# Online SA Support Group?



## FlowingRiver (Feb 25, 2018)

Hi all,

Thought I'd check to see if there were ever any online SA support groups here. If not, perhaps we could consider creating one if there was enough interest? We could use the chatroom here, or a service like Mumble, Skype, something like that. Would anyone be interested if there isn't a group already?


----------



## Reverie101 (Jan 5, 2018)

Sure I wouldn't mind


----------



## FlowingRiver (Feb 25, 2018)

Reverie101 said:


> Sure I wouldn't mind


Glad to have someone else interested. I think as long as we have 4 or more people, we could probably find a time and date to get something started. I'd be happy to help in organizing it.


----------



## Sumabala (Mar 29, 2018)

If it's a chat, I would be interested in it as well.


----------



## Joz (Oct 7, 2018)

I’d be interested too!


----------



## FlowingRiver (Feb 25, 2018)

Great, so it looks like at least 4 people would be interested. Anyone else? I think that even 4 people might be large enough for a starting point if we can all find a day and time that works for us. Are there certain days and times that would best for all of you? For myself, I'm usually available between 7-9pm ECT on weekdays, or weekends after 1pm.


----------



## FlowingRiver (Feb 25, 2018)

tea1~ said:


> And which chat would it be, here or elsewhere? i guess if we're on, then we're online.


Yeah, it might be a bit difficult to organize at first, but I think we can try to find a time and day that works best for everyone. I think using the chat program should be fine, but we could always consider Skype, Discord, or Mumble as other options if any of those programs are preferred.


----------



## Dingdow (Mar 3, 2018)

Once you setup the time and place, post it up. I'm sure a few more people will show up if they're able. Me included!


----------



## Road to Recovery (Jan 17, 2018)

That sounds great!


----------



## zrob11 (Nov 11, 2018)

I would want to join too


----------



## FlowingRiver (Feb 25, 2018)

Glad to see quite a few of you are interested! Hmm, maybe we could try to plan for one of these upcoming weekends? How would a Sunday at 2pm ECT work for all of you?
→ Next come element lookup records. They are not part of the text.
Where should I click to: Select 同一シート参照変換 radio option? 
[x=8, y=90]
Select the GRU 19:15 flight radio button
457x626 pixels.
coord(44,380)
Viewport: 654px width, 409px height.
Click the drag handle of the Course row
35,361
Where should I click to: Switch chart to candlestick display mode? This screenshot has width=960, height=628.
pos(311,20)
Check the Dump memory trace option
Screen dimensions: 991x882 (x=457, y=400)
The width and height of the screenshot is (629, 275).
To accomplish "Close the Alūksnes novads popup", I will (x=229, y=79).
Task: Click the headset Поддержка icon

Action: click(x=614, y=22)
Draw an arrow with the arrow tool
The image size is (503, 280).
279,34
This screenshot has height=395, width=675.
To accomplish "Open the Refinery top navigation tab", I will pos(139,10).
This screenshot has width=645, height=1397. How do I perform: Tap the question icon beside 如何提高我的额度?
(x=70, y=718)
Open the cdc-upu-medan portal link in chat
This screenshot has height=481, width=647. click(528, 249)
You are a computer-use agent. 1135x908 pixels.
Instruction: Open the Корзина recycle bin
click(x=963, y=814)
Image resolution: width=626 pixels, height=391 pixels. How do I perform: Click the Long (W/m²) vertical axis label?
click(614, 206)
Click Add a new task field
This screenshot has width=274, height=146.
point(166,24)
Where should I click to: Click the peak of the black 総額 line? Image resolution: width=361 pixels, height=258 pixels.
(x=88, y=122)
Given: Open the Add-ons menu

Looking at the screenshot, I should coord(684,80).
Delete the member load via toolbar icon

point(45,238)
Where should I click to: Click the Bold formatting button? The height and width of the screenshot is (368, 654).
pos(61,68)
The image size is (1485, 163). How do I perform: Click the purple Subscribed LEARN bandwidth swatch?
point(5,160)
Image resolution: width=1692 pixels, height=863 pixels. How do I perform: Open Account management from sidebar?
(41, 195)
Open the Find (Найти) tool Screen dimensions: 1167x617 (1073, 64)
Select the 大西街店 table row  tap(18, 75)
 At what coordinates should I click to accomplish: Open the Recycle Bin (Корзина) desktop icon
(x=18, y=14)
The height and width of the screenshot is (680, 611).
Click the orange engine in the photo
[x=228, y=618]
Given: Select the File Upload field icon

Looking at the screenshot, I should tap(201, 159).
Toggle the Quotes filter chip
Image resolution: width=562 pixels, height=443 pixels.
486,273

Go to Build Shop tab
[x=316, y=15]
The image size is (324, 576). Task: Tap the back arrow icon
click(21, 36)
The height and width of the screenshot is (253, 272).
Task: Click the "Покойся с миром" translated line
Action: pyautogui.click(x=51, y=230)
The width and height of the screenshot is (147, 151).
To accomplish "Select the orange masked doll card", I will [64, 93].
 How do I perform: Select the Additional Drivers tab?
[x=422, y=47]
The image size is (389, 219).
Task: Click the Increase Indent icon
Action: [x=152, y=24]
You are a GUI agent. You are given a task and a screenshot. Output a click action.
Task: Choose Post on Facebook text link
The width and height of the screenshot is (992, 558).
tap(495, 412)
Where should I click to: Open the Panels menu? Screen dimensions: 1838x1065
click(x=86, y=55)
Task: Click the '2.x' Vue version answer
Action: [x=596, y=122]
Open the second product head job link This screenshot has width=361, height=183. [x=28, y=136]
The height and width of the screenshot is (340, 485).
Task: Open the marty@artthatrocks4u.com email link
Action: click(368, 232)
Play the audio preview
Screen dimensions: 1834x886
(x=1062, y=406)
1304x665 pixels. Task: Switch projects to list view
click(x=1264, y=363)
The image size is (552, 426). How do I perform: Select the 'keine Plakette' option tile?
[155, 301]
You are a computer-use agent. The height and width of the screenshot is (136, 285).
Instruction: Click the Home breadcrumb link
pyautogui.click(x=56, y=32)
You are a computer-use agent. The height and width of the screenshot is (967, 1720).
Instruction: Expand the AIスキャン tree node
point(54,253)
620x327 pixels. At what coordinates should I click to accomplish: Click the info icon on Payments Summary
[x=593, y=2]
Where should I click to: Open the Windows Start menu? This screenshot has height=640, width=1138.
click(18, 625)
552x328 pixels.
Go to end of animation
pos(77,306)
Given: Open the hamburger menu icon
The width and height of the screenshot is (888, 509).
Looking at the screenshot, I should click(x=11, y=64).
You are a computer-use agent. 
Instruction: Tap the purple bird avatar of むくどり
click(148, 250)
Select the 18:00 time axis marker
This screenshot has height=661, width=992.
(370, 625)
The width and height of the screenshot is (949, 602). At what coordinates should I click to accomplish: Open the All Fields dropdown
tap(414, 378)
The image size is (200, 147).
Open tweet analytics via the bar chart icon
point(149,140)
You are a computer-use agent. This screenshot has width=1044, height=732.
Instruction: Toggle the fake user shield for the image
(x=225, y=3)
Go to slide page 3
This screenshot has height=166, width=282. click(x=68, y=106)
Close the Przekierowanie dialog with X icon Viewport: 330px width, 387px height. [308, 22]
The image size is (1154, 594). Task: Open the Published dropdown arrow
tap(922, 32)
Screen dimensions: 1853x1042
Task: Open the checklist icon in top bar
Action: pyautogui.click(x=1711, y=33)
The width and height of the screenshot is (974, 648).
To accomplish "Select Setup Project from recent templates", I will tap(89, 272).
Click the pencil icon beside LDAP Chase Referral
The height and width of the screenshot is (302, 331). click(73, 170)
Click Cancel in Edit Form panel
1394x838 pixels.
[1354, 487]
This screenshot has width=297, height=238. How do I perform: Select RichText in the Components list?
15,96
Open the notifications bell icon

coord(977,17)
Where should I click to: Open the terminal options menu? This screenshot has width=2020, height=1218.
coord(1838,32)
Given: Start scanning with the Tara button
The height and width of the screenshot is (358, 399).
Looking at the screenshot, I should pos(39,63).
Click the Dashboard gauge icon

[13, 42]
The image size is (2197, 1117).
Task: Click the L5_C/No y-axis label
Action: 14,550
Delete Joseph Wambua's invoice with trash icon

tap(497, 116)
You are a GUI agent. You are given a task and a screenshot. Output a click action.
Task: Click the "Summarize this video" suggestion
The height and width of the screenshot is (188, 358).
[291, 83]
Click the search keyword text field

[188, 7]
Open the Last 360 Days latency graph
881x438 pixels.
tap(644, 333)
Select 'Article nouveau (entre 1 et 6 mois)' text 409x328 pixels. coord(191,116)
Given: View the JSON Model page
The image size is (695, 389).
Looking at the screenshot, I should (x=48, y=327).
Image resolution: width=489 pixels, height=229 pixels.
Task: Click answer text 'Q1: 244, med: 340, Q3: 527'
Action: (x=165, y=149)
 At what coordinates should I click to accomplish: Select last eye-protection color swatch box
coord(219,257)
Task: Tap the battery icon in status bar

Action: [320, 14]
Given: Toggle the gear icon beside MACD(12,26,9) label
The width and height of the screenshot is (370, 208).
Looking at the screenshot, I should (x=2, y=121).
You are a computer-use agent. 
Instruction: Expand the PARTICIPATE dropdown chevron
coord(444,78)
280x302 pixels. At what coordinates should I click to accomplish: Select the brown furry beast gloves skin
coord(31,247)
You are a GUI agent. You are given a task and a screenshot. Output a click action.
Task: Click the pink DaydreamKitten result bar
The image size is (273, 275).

If that day or time doesn't work, I'm open to other suggested times that would be more convenient for everyone.


----------



## zrob11 (Nov 11, 2018)

that would be fine with me


----------



## andy1984 (Aug 18, 2006)

that's 8am Monday nz time... not really convenient for me. keen to work through this RO-DBT book if anyone interested


----------



## FlowingRiver (Feb 25, 2018)

tea1~ said:


> Hi,
> I'm busy on Sundays but the weekdays would be good for me usually in the evening. As long as there's a place to join in I can always check in to see if there is anybody on there. btw I never heard of Mumble, lol what's that?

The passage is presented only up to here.